Pilot study evaluating inhalation and dermal glyphosate exposure resulting from simulated heavy residential consumer application of Roundup^®

Abstract

Objectives

The purpose of this study was to evaluate the individual contributions of inhalation and dermal exposures to urinary glyphosate levels following the heavy residential consumer application of a glyphosate-containing herbicide.

Methods

A pilot study was conducted in which each participant mixed and continuously spray-applied 16.3 gallons of a 0.96% glyphosate-containing solution for 100 min using a backpack sprayer. Twelve participants were divided evenly into two exposure groups, one equipped to assess dermal exposure and the other, inhalation exposure.

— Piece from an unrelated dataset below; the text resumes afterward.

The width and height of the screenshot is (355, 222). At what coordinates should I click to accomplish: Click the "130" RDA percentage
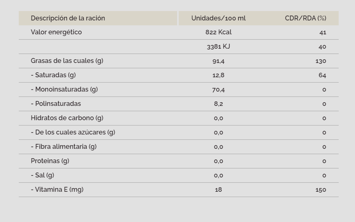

Personal air samples (n = 12) and dermal patch samples (n = 24) were collected on the inhalation group participants and analyzed for glyphosate using HPLC-UV. Serial urine samples collected 30-min prior to application and 3-, 6-, 12-, 24-hr (inhalation and dermal groups) and 36-hr (dermal group only) post-application were analyzed for glyphosate and glyphosate’s primary metabolite (AMPA) using HPLC-MS/MS.

Results

The mean airborne glyphosate concentration was 0.0047 mg/m³, and the mean concentrations of glyphosate for each applicator’s four patch samples ranged from 0.04 µg/mm² to 0.25 µg/mm². In general, urinary glyphosate, AMPA, and total effective glyphosate levels were higher in the dermal exposure group than the inhalation exposure group, peaked within 6-hr following application, and were statistically indistinguishable from background at 24-hr post-application.

Conclusions

This is the first study to characterize the absorption and biological fate of glyphosate in residential consumer applicators following heavy application. The results of this pilot study are consistent with previous studies that have shown that glyphosate is rapidly eliminated from the body, typically within 24 hr following application.

Keywords:

• Glyphosate
• Roundup
• toxicokinetics
• exposure

Disclosure statement

At the time this study was conducted, all of the authors were employed by a consulting firm that provides scientific advice to the government, corporations, law firms and various scientific/professional organizations. This firm has been engaged by companies involved in litigation, however, none of the authors have served as testifying experts in glyphosate litigation. The time invested by the authors to write this paper was provided by their employer, and no client or defendant in litigation requested that this work be performed. No external funding was received for the research supporting the analysis, nor the time needed to prepare the article. Furthermore, the work product including the conclusions drawn are exclusively those of the authors.